Superfood Salad with Lemon Vinaigrette
Adapted From Iowa Girl Eats

Ingredients:
1/2 cup dry quinoa
1/3 cup red onion, chopped
1 orange, peeled and segments chopped
1 avocado, chopped
1.5 cup canned black beans, rinsed and drained
1 cup frozen corn, thawed
1/3 cup cilantro, chopped
salt & pepper

For the Lemon Vinaigrette:
2 lemons, juiced (need 1/4 cup juice)
2 garlic cloves, microplaned or finely minced
dash of sweetener (agave nectar, stevia or white sugar)
salt & pepper
3 Tablespoons extra virgin olive oil

Directions:

Cook quinoa according to package directions. Set aside to cool.
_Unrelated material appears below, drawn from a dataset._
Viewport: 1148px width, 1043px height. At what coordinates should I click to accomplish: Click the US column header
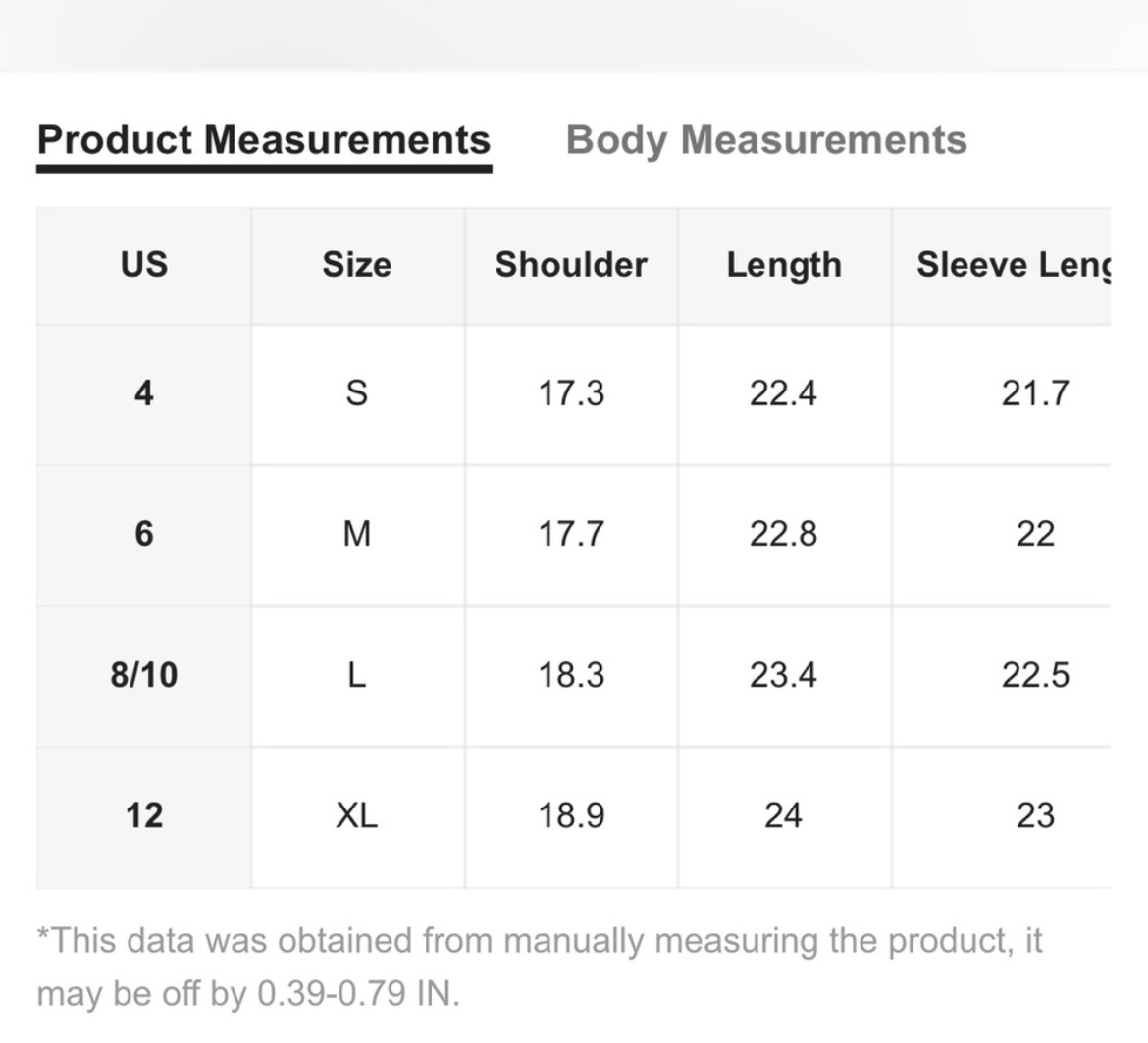(144, 264)
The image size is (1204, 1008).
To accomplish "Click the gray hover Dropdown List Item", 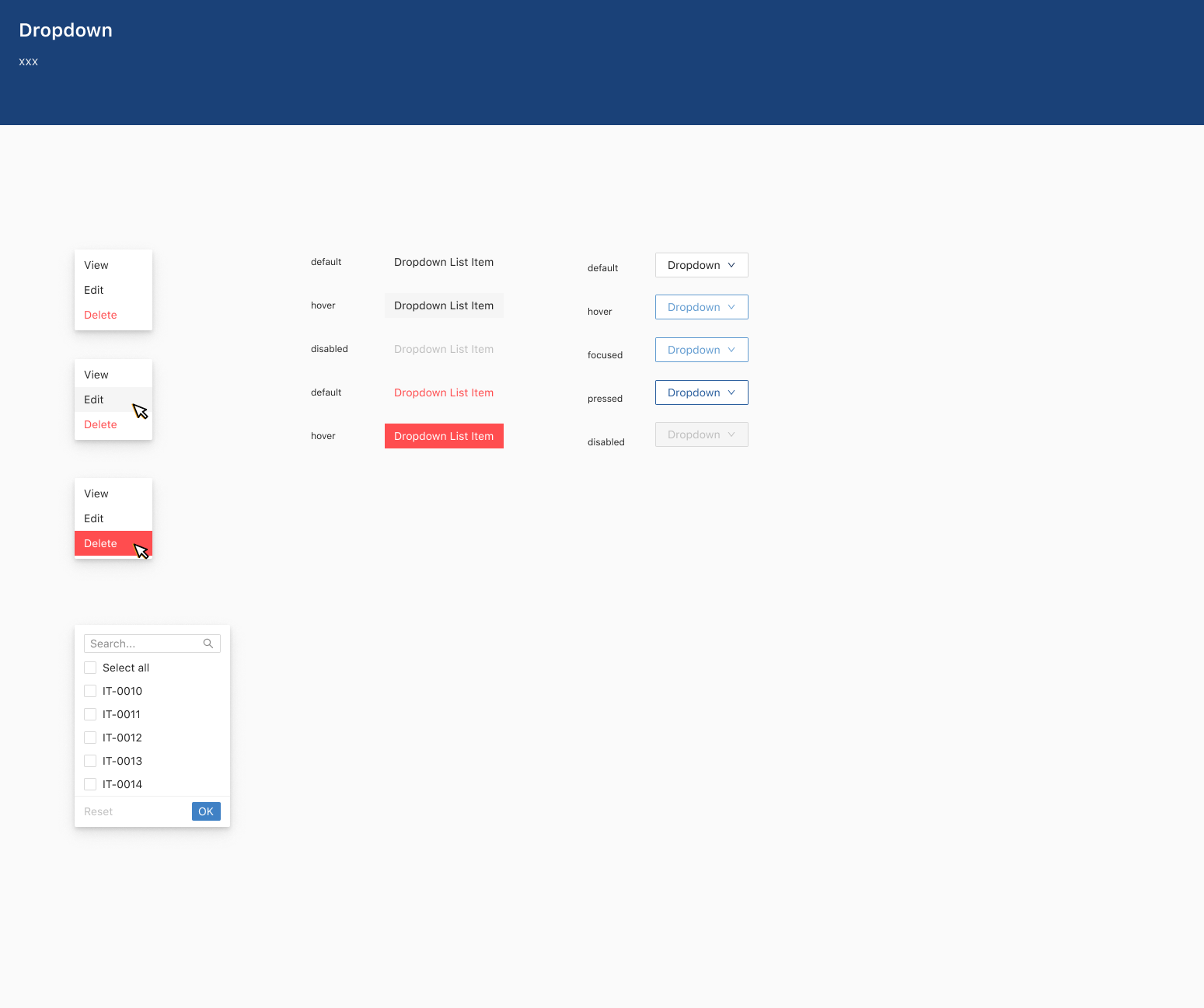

For the Lemon Vinaigrette: combine all ingredients in a jar with a tight fitting lid, and shake to combine. Or, add lemon juice, garlic, sweetener, salt and pepper into a small bowl and whisk in oil.

Combine cooled quinoa with red onion, orange segments, avocado, beans, corn, cilantro, salt and pepper. Pour Lemon Vinaigrette over the salad and stir to combine. Serve cold or at room temperature.